"Angels in America" Returns to Charlotte

18 years after its controversial debut, CAST revives the play
LOGAN CYRUS
Actors J.R. Jones and Bob Paolino rehearse CAST’s production of "Angels in America."

Onstage at Booth Playhouse, the character of Prior Walter was naked. A nurse checked the fictional AIDS patient for lesions as a packed audience looked on.

Outside the theater, 15 people marched with signs proclaiming “Keep Charlotte Clean” and “Homosexuality Is Not Art.” It was March 20, 1996, and they were protesting Charlotte Repertory Theatre’s performance of Angels in America, a seven-hour, two-part play exploring social and political themes dealing with homosexuality.
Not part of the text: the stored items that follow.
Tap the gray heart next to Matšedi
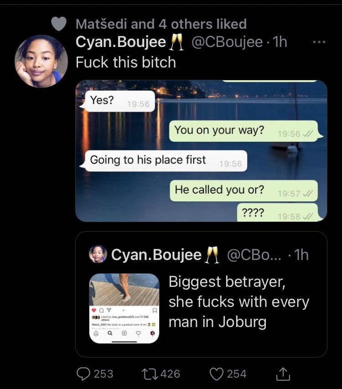Image resolution: width=342 pixels, height=389 pixels. tap(59, 24)
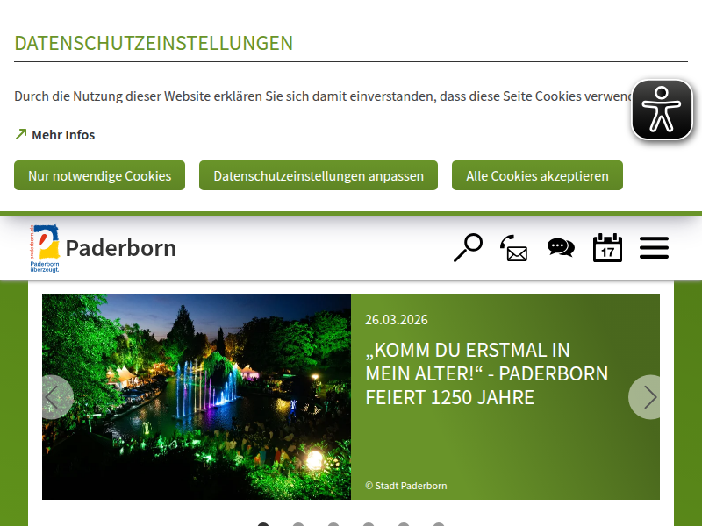Jump to the last carousel indicator dot
Screen dimensions: 702x526
coord(439,524)
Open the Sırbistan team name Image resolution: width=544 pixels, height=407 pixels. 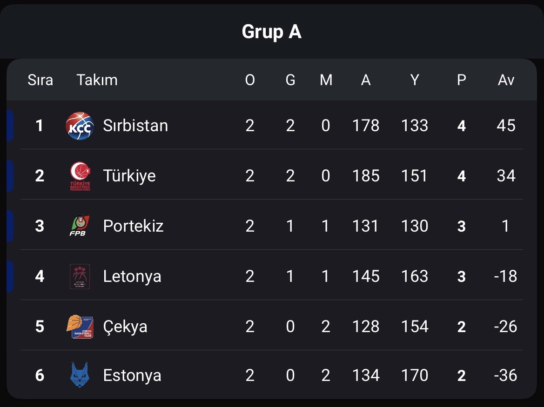click(x=135, y=125)
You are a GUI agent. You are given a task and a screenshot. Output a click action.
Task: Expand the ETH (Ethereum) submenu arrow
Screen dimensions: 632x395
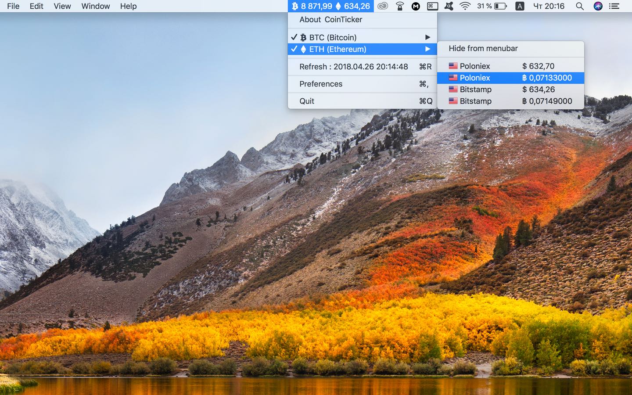point(428,49)
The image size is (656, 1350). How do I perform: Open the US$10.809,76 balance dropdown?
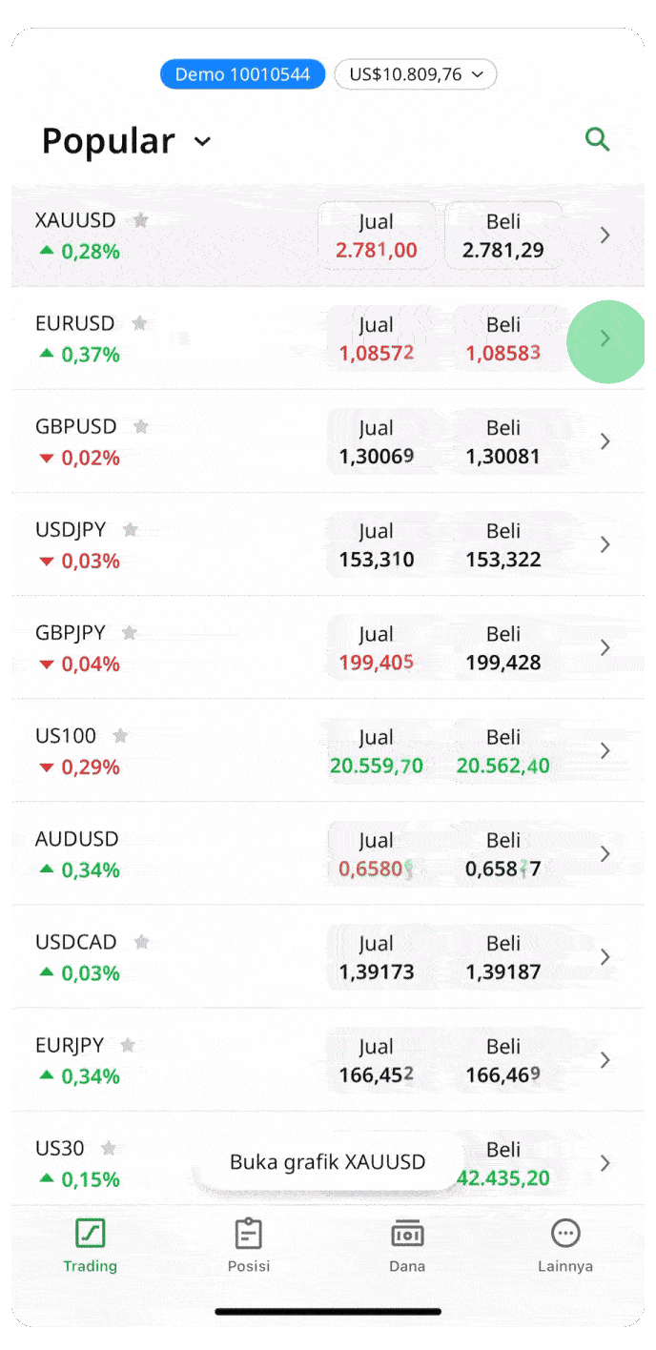(416, 74)
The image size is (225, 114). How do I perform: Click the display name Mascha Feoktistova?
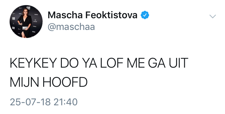coord(93,15)
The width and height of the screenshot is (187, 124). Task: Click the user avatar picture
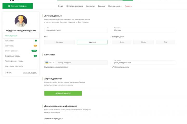21,21

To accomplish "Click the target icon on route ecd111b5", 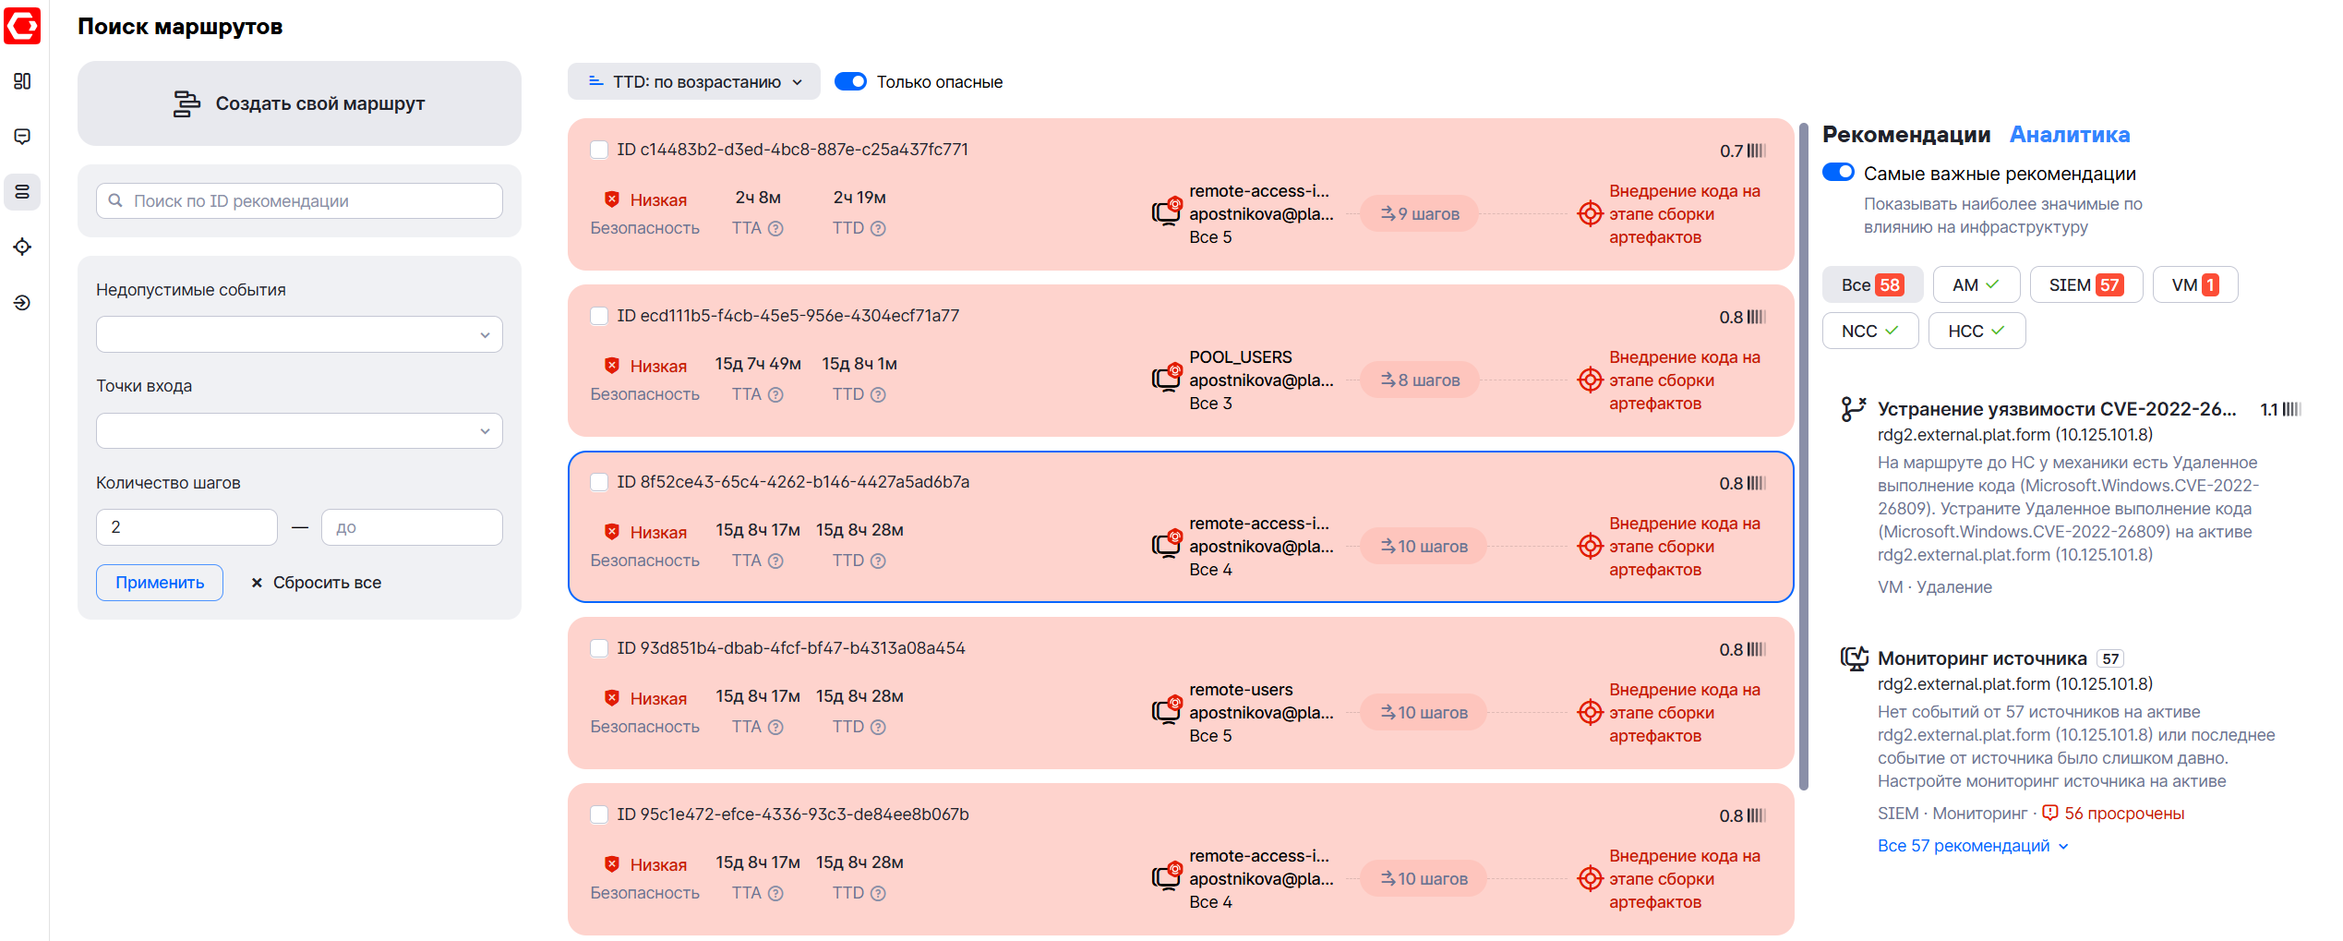I will (1590, 380).
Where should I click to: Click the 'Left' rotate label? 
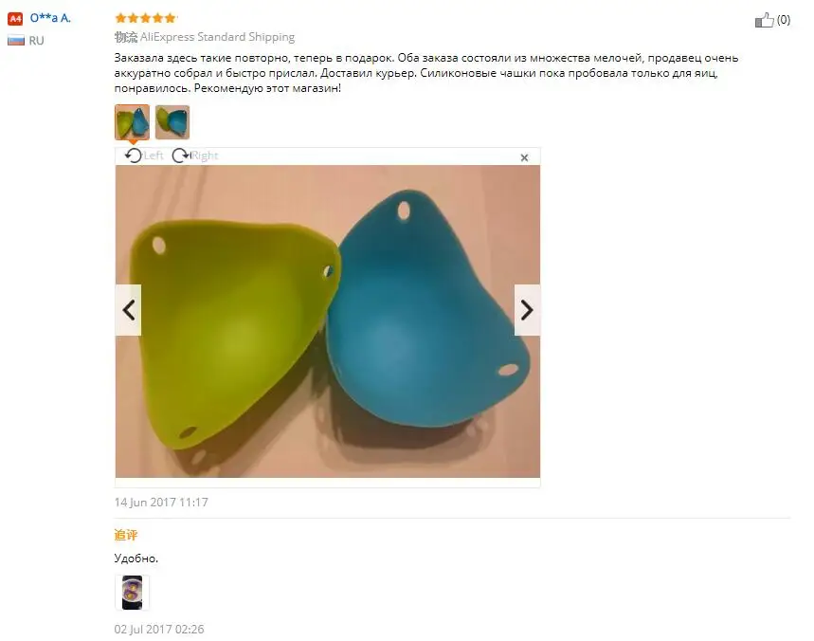[x=154, y=156]
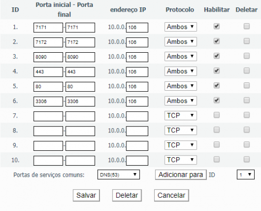Check the Deletar checkbox for rule 3
This screenshot has width=261, height=211.
pyautogui.click(x=247, y=56)
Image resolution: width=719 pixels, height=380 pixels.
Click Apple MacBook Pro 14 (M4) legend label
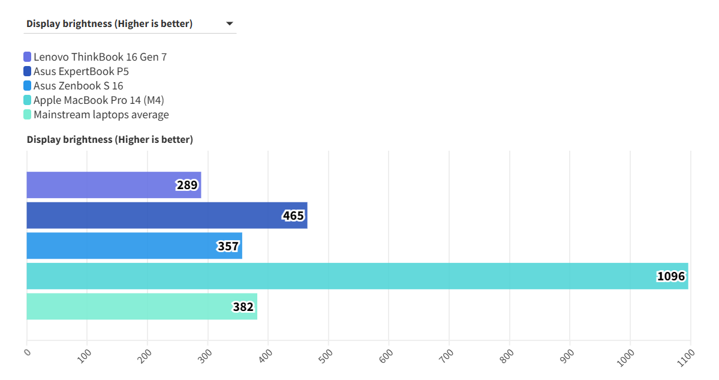99,100
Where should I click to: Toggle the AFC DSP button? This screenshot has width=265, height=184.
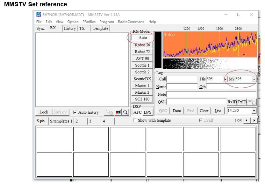138,112
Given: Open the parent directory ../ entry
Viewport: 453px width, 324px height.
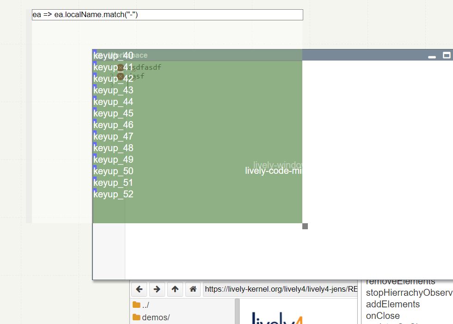Looking at the screenshot, I should point(146,305).
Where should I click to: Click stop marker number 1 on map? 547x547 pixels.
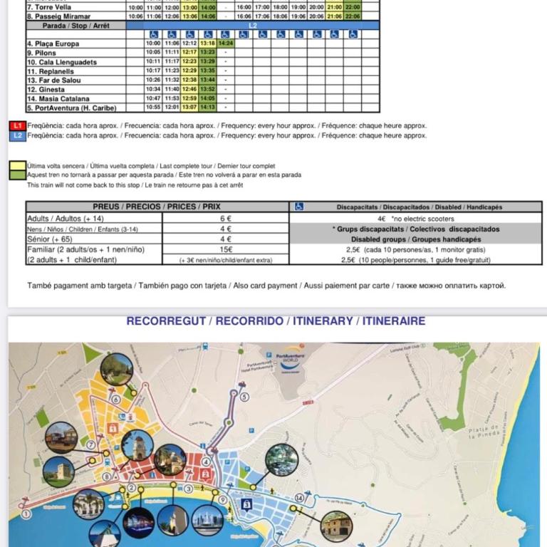(x=26, y=514)
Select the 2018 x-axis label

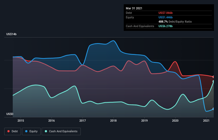(x=113, y=121)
Rev. Joseph Chambers of Paw Creek Ministries was the public face of the “Concerned Charlotteans” protest group. “This is a play filled with vulgarity, filled with explicit scenes, filled with unsafe sex,” he said, according to the New York Times.

Five county commissioners were among those who shared Chambers’s objections. The worst part, critics said, was that the show was publicly funded. It received county money, distributed by the Arts & Science Council.

In 1997, the County Commission stopped funding the ASC. This translated to a $2.5 million annual loss for local arts groups. Two years later, the funding was restored, but Chambers had made his point. “Look, if people want their voice heard, then they should pay their own bill,” the 78-year-old minister says today. “But I believe in free speech, and I believe in social responsibility.”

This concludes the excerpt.